◆ AVAILABLE RECORDS:

··········

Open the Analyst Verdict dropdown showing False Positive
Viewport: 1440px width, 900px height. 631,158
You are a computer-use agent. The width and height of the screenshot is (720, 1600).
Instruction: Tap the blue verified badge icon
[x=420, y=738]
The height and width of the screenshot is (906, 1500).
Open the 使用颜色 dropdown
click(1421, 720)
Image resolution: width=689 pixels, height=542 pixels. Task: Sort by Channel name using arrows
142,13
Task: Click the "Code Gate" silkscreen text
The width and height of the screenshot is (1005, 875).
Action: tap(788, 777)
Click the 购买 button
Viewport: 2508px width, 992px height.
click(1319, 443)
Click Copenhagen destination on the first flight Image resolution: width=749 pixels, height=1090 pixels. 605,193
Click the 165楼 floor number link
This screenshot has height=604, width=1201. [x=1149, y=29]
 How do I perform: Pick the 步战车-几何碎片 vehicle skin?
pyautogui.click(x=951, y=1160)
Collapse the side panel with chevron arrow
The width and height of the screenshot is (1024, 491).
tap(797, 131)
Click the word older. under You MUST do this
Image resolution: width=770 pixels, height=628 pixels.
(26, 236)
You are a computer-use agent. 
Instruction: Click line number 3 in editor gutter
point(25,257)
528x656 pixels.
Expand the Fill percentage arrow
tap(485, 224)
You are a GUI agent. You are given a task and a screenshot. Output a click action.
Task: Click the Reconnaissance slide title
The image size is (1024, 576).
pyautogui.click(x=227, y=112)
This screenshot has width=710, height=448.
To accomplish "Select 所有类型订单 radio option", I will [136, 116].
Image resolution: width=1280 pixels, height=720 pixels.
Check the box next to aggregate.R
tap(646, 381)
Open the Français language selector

··········

◆ EXERCISE PROMPT:
Give every entry back exactly as it was written above.

◆ TASK OUTPUT:
Open the Analyst Verdict dropdown showing False Positive
Viewport: 1440px width, 900px height. 631,158
You are a computer-use agent. The width and height of the screenshot is (720, 1600).
Instruction: Tap the blue verified badge icon
[x=420, y=738]
The height and width of the screenshot is (906, 1500).
Open the 使用颜色 dropdown
click(1421, 720)
Image resolution: width=689 pixels, height=542 pixels. Task: Sort by Channel name using arrows
142,13
Task: Click the "Code Gate" silkscreen text
The width and height of the screenshot is (1005, 875).
Action: tap(788, 777)
Click the 购买 button
Viewport: 2508px width, 992px height.
click(1319, 443)
Click Copenhagen destination on the first flight Image resolution: width=749 pixels, height=1090 pixels. 605,193
Click the 165楼 floor number link
This screenshot has height=604, width=1201. [x=1149, y=29]
 How do I perform: Pick the 步战车-几何碎片 vehicle skin?
pyautogui.click(x=951, y=1160)
Collapse the side panel with chevron arrow
The width and height of the screenshot is (1024, 491).
tap(797, 131)
Click the word older. under You MUST do this
Image resolution: width=770 pixels, height=628 pixels.
(26, 236)
You are a computer-use agent. 
Instruction: Click line number 3 in editor gutter
point(25,257)
528x656 pixels.
Expand the Fill percentage arrow
tap(485, 224)
You are a GUI agent. You are given a task and a screenshot. Output a click action.
Task: Click the Reconnaissance slide title
The image size is (1024, 576).
pyautogui.click(x=227, y=112)
This screenshot has width=710, height=448.
To accomplish "Select 所有类型订单 radio option", I will [136, 116].
Image resolution: width=1280 pixels, height=720 pixels.
Check the box next to aggregate.R
tap(646, 381)
Open the Français language selector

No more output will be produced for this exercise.